The Hidden Issues with Multiple-Award IDIQs
We were pleased to have a guest expert on this post with the highly knowledgeable Chelsea Roberts from Collaborative Compositions.
Over the last few months, there have been a plethora of massive, multiple award IDIQ contracts hitting the street. However, the fact is that these are mostly billion-dollar lottery tickets that look shiny on paper but are likely to fall way short of DoW goals.
It’s time to call out the mismatch between these mega-solicitations and the actual transformation the warfighter needs.
First, they ignore or contradict the principles in the Transforming the Defense Acquisition System into the Warfighting Acquisition System to Accelerate Fielding of Urgently Needed Capabilities to Our Warriors Memo and Acquisition Transformation Strategy. Key elements these massive IDIQs ignore:
Prioritizing Non-FAR-based procurement methods and instruments as preferred agreements, to the extent practicable.

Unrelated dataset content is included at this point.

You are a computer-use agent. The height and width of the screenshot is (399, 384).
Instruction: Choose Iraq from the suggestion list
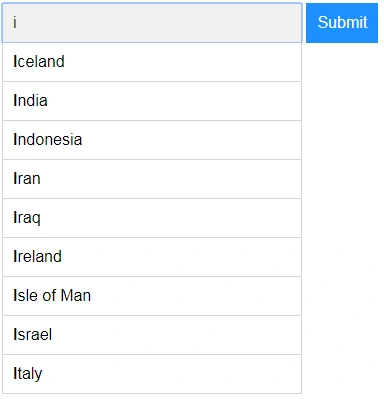(x=152, y=218)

Preferencing commercial products and offerings, with enhanced presumption of commerciality to expand qualifying vendors.
Focusing on modifying commercial solutions when a pure commercial solution does not fully meet requirements.
Employing streamlined solicitation approaches including Commercial Solutions Openings (CSOs) across all acquisition tiers.
Secondly, they severely overestimate the acquisition ease that IDIQs bring and their ability to attract truly innovative ideas.
IDIQs by their nature are rigid, hard to manage, and usually carry too much regulatory burden for small businesses.
IDIQs rarely reward SB participation…as they often spend scarce resources to get on the base award only to realize afterwards (due to limited transparency from the government upfront) that they aren’t competitive for any specific task orders.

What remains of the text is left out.